The European Union and UNICEF has launched the construction of a major seawater desalination plant which will provide 75,000 Palestinians with safe drinking water in Gaza.

The project, to be implemented by UNICEF thanks to a €10m grant from the European Union, will provide 6,000m3 of desalinated seawater per day, to serve residents in Khan Yunis and Rafah in southern Gaza, and is being installed on land adjacent to the sea near Deir al-Balah.

EU representative, John Gatt-Rutter, laid the first stone in the presence of representatives of the Palestinian Water Authority, Gaza’s Coastal Municipal Water Utilities, the local municipalities and UNICEF.

Mr Gatt-Rutter said: "The situation in the Gaza Strip, including the recent dangerous escalation and the deteriorating humanitarian conditions, underlines once more the urgent need to bring a durable solution to the conflict".

Desalination is one of the strategic options chosen by the Palestinian Water Authority (PWA). A comparative study conducted in 2011 concluded that it was an essential, pragmatic solution to provide a consistent supply of safe, drinking water to the expanding population in Gaza. The desalination of seawater from the Mediterranean will also help alleviate the over-extraction of groundwater, and preserve Gaza’s sole aquifer from total collapse. A 2012 United Nations' report warned that over-extraction of groundwater could render the coastal aquifer unusable by 2016.

“Thanks to generous support from the European Union, there will be greater access to safe drinking water in Gaza,” said June Kunugi, UNICEF Special Representative.

“This medium to long term intervention will remove the daily struggle of 75,000 people to have sufficient access to water to meet their basic needs.”

The plant is expected to become operational in 2015.

Only 5-10% of the water extracted from the Coastal Aquifer has been found to be suitable for human consumption.

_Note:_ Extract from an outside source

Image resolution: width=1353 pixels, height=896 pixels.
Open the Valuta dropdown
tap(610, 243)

Seawater, sewage and agricultural fertilizer intrusion have contaminated the water with high levels of chloride and nitrates, in some areas as high as six times the World Health Organization (WHO) limit.    

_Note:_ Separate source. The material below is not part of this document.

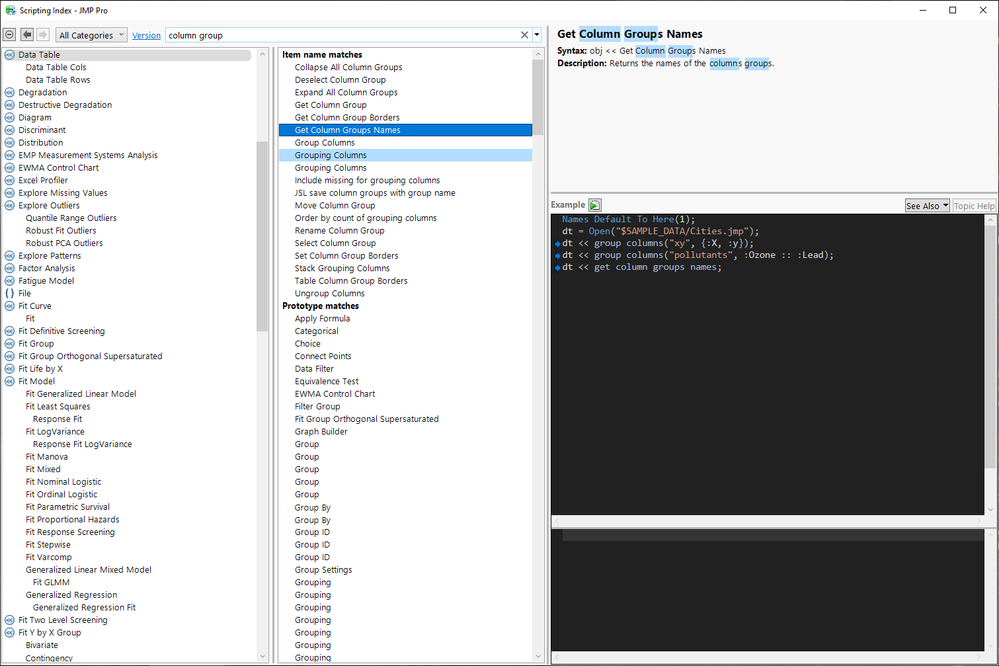Select Grouping Columns in the matches list

click(330, 155)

As a result, more than four out of five Palestinians in Gaza buy their drinking water from unregulated, private vendors, a heavy burden on impoverished families and the 1,6 million Gazans living in one of the highest population-density areas  in the world . Some are paying as much as a third of their household income on water whose quality they cannot trust, as an estimated four-fifths of the water sold by private vendors is contaminated.

Mr Gatt-Rutter added: "Access to clean water is a fundamental human right for all. And yet many Gazans face acute water shortages on a day to day basis. Others can only access water of very poor quality. The launch of construction work on this desalination plant, offers the prospect of access to clean water for many thousands of families in Khan Younis and Rafah."